It Seems Fede Alvarez Finally Learned a Lesson

Editor’s Note: This article discusses the topics of sexual assault and violence.Horror cinema is no stranger to sexploitation. Even in movies not categorized as such, directors often film the torture and death of their female characters through an overtly sexualized lens. A now famous study by Molitor and Sapolsky reports that it takes women in slashers twice as long to die on-screen than men. Popular director, Fede Álvarez, has received push-back and criticism for participating in the glamorization of violence against the female body. In his 2013 remake, Evil Dead, Jane Levy’s Mia is possessed during the notorious “tree rape” scene, in a nod to the similar moment from Sam Raimi‘s 1981 original. In Don’t Breathe, Levy is once again threatened with a forced impregnation plotline.




Eight years later, Álvarez returns to the horrors of pregnancy in his latest project, Alien: Romulus. However, Álvarez censors the scene where the xenomorph-human hybrid known as the Offspring, breastfeeds from a dead Kay (Isabela Merced).
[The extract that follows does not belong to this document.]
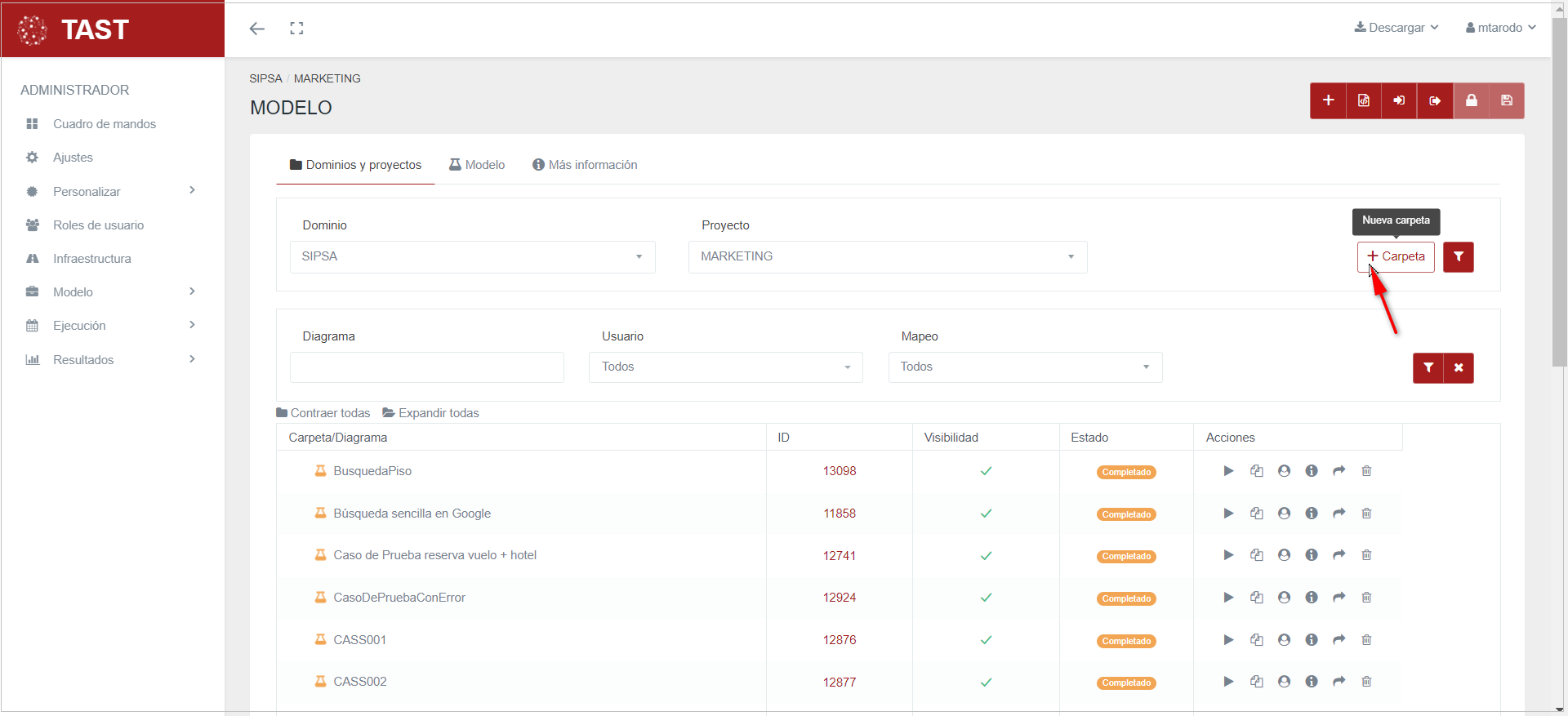
Task: Open the Proyecto dropdown showing MARKETING
Action: coord(887,256)
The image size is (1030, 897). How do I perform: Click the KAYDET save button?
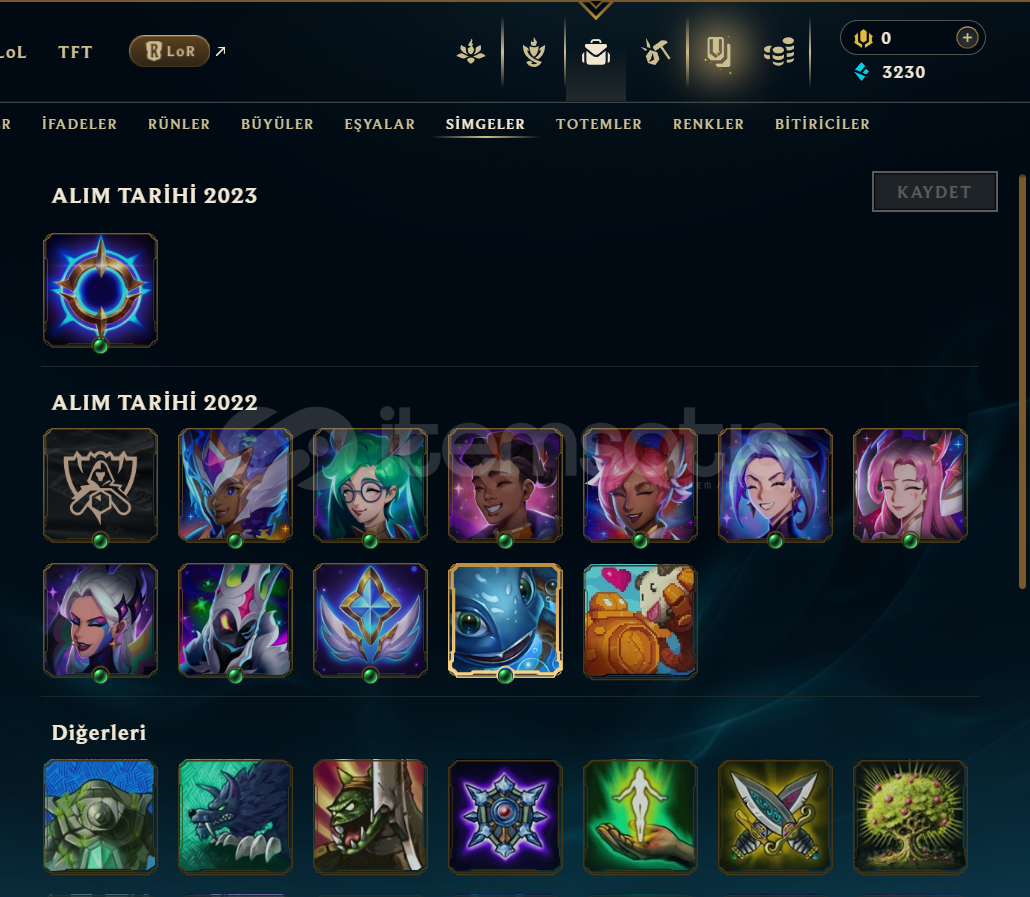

Though the blocking prevents a clear visual, the horror is clear and overwhelming. Alien: Romulus does a lot with this plotline, generating a relentless sense of dread once it’s clear that something is wrong with Kay’s pregnancy. Focusing on grounding the pregnancy horror through gore and atmosphere prevents a tonal shift into torture porn. There is a clear evolution here from Álvarez, but has the criticism against the director been fair? Do sexual assault and forced pregnancy belong in horror?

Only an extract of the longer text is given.